For the past fifteen years a May date has been designated as National Children’s Mental Health Awareness Day. The federal Substance Abuse and Mental Health Services Administration (SAMHSA) created the day to raise awareness about the importance of children’s mental health as an essential part of healthy child development. Today more than ever it is critical for our nation to reflect on whether we are doing everything possible to support the mental, social, and emotional well-being of all children and youth.

According to the United States Department of Health and Human Services, 1 in 5 children will experience a mental health challenge, and ADHD, behavior problems, anxiety, and depression are the most commonly diagnosed mental disorders in children ages 2-17. Early diagnosis and treatment of mental health challenges can make a substantial difference in the lives of children and their families, yet not everyone has equal access to mental health services and supports. Socio-economic factors greatly impact some forms of mental health challenges for children and youth, creating greater stressors on their daily lives and limiting access to support services.

The global pandemic that we face today threatens the well-being of our children and teens. We are all experiencing a pre-traumatic state of mental health right now. Helping children feel safe, supported, and connected during this time is critical to their mental health and resilience. Social media is filled with the struggles of parents and educators trying to keep children and teens engaged and connected. For older children, social media and the digital world are part of their culture and a natural form of expression. However, adolescents struggling with mental health challenges can feel even more isolated during this time, with an increased sense of hopelessness and helplessness. Reaching out for help can be difficult for teens and their families.

For younger children who rely upon peer interactions and play to help them explore their world and define themselves, social distancing has created a deep sense of loss and confusion. We need to pay attention to what young children are experiencing right now. Studies show that negative events that occur in early childhood can have a life-long impact on mental health.

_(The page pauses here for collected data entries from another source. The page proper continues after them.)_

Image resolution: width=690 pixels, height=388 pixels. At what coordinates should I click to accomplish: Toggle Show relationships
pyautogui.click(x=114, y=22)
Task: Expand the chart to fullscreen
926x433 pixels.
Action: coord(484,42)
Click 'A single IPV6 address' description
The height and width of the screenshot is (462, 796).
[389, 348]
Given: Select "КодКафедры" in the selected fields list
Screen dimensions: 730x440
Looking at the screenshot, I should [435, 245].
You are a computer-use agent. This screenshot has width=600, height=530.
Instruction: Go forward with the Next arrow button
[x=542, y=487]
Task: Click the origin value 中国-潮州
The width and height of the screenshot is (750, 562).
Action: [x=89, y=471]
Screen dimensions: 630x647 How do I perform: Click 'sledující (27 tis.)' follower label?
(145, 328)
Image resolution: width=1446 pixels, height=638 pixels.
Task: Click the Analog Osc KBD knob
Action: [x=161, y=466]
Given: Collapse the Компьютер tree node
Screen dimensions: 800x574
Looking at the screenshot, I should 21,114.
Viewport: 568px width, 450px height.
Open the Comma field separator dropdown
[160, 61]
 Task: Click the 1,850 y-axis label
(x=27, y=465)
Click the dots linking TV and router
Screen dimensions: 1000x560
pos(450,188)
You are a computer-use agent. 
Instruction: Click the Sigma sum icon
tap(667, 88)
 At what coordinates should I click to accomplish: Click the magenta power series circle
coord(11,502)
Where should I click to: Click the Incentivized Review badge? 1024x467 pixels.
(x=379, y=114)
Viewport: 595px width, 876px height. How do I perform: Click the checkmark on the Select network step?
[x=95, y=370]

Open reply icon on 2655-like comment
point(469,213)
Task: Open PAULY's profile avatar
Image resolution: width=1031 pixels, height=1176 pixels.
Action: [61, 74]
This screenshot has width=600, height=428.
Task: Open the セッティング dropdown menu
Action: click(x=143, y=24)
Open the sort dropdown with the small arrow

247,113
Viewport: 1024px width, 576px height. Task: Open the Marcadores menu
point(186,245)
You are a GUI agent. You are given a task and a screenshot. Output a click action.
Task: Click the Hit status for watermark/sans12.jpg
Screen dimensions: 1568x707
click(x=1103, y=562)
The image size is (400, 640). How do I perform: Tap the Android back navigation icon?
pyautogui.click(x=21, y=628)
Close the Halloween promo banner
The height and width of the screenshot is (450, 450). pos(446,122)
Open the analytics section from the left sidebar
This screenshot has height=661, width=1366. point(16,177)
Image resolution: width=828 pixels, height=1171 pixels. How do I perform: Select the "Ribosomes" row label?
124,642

Further, there is a wealth of research to support the need for play as a necessary foundation for positive child development. Any parent can tell you that sitting a young child in front of an online class of their peers creates a greater sense of distress rather than community. Young children may hear the explanation of “social distance,” but seeing their friends from afar and not being able to play with them is heartbreaking.

Children need a way to articulate and explore their feelings without being overwhelmed by them. Mindfulness is a proven strategy for helping children of all ages become more aware of their emotions and manage the effects of stress in their lives. Research shows that the consistent use of mindfulness-based interventions improves learning skills and resilience from early childhood through adolescence. Practicing mindfulness for even 5-10 minutes a day results in a greater sense of well-being for children and their families. It brings heightened awareness and clarity that helps families identify and better cope with mental health challenges. As with all evidence-based mental health prevention strategies, mindfulness needs to be accessible to children and families across racial, ethnic, and socio-economic boundaries. Equity matters and Inner Explorer is committed to reaching across barriers to provide all children and their families with the resources needed to foster healthy mental, social, and emotional development.